[DE CARACO À L’ÎLE DE CAPRAIA]*
Voilà ce que je rêve, à ces carrefours, ou un peu après — et il s’ensuit que je suis troublé par tout ce qui peut favoriser l’impression qu’un lieu autre, et qui le demeure, se propose pourtant, avec même quelque insistance. Quand une route s’élève, me découvrant au loin d’autres chemins dans les pierres, avec des villages visibles ; quand le train se glisse dans une vallée resserrée, au crépuscule, passant devant des maisons où il arrive qu’une fenêtre s’éclaire ; quand le bateau suit d’assez près un rivage, où le soleil se prend à une vitre lointaine (et une fois c’était Caraco**, où l’on me dit que les chemins n’arrivaient plus, mangés depuis longtemps par les ronces), c’est vite en moi la très spécifique émotion, je crois approcher, je me sens requis à la vigilance. Comment se nomment ces villages, là-bas ? Pourquoi un feu sur cette terrasse, qui salue-t-on ainsi à notre bord, qui appelle-t-on ? Bien sûr, que j’arrive en un de ces lieux et l’impression d’avoir « brûlé » se dissipe. Non sans pourtant s’accroître parfois toute une heure à cause d’un bruit de pas ou de voix qui est monté jusqu’à ma chambre d’hôtel, à travers les persiennes closes.
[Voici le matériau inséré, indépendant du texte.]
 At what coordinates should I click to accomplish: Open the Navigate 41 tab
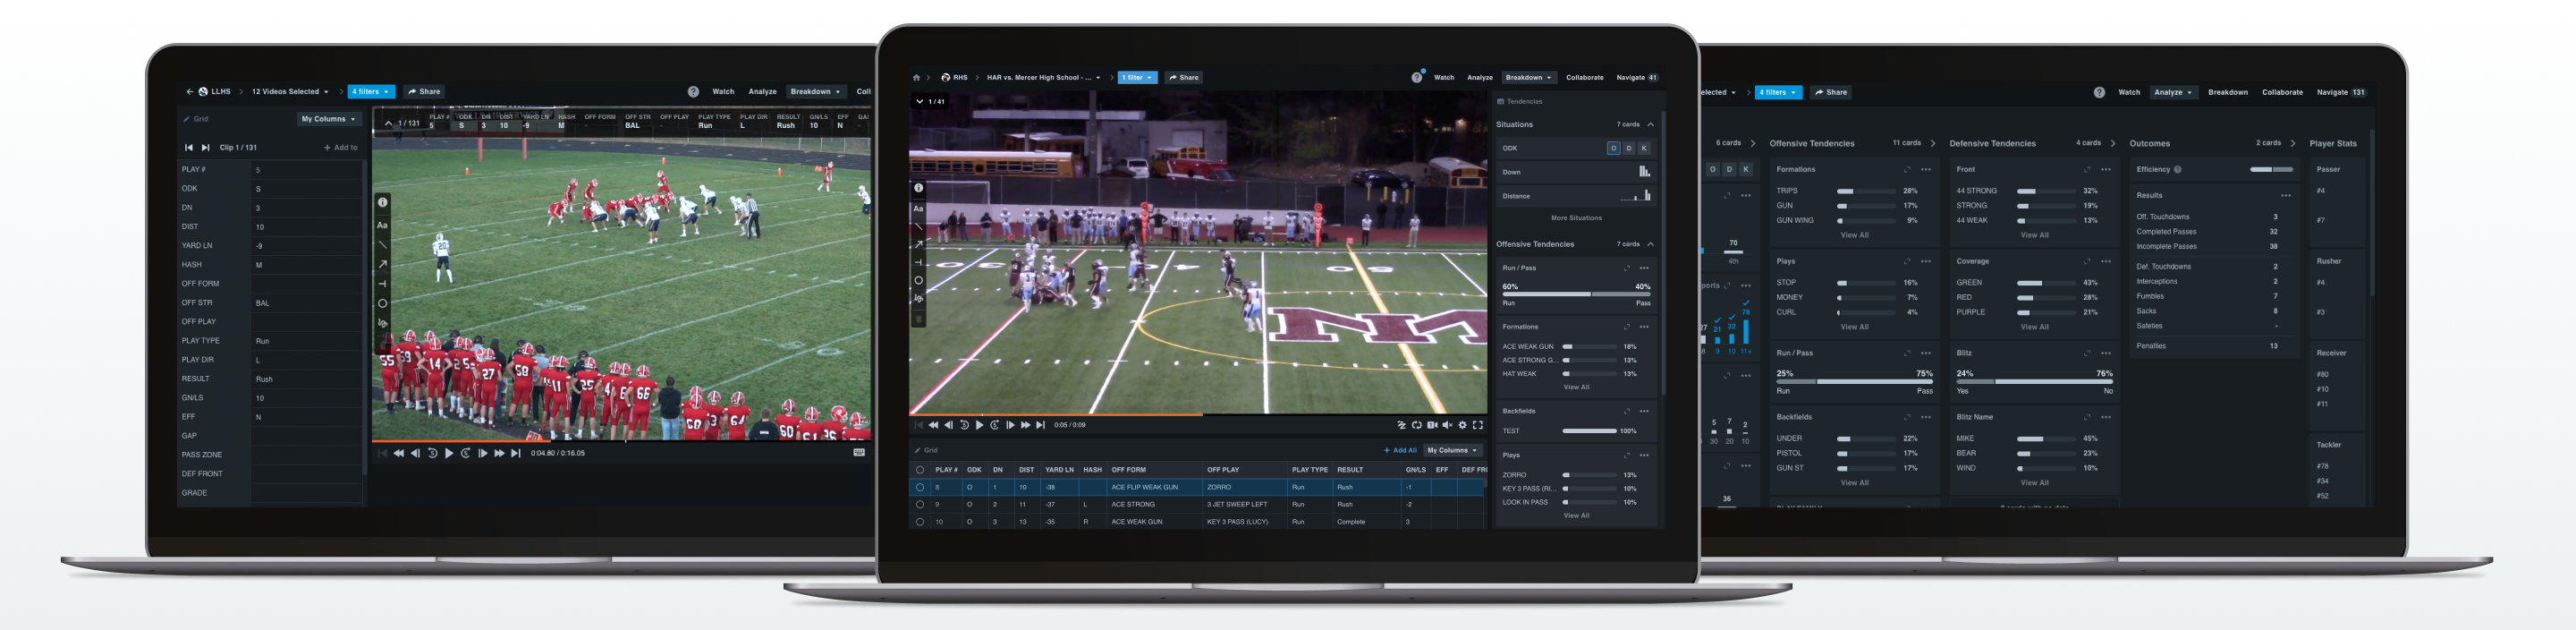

Et Capraia***, si longtemps l’objet de mes vœux ! Sa forme — une longue modulation de cimes et de plateaux — me semblait parfaite, et je ne pouvais en détacher mes yeux pour des minutes entières, surtout le soir, depuis qu’elle avait surgi de la brume le second jour du premier été, et tellement plus haut que je n’avais cru que se trouvait l’horizon. Or, Capraia appartenait à l’Italie, rien ne la reliait à l’île où j’étais moi-même, on disait aussi qu’elle était presque déserte : tout se prêtait donc à ce que ce nom, qui la réduisait à quelques bergers, à leur errance à jamais sur des tables rocheuses au ras du ciel dans le jasmin, l’asphodèle (quelques oliviers et caroubiers dans les creux), lui conférât une qualité d’archétype et en fît, pour ma pensée désirante, le vrai lieu. Ainsi pour quelques saisons, puis ma vie changea, je ne vis plus Capraia, je l’oubliais presque, et d’autres années passèrent. Après quoi il advint que je pris un bateau un matin à Gênes, allant en Grèce, et vers le soir, brusquement, je me sentis pousser à monter sur le pont et à regarder vers l’ouest, où paraissaient déjà, où allaient passer à droite de nous, et tout près, quelques rochers, un rivage. Un regard, un ébranlement intérieur : une mémoire en moi, plus profonde que la conscience, ou plus aux aguets, avait compris avant que je sache. Est-ce possible, mais oui, c’est Capraia par son autre bord, celui que je n’avais jamais vu, l’inimaginable ! Dans sa forme changée, ou plutôt annulée par notre proximité (car vraiment nous passions à cent mètres à peine du rivage), l’île avançait, s’ouvrait, se révélait — brève côte, terre de rien, on n’y voyait qu’un petit débarcadère, un chemin qui s’en éloignait, quelques maisons çà et là, une sorte de forteresse sur un à-pic — allait bientôt disparaître.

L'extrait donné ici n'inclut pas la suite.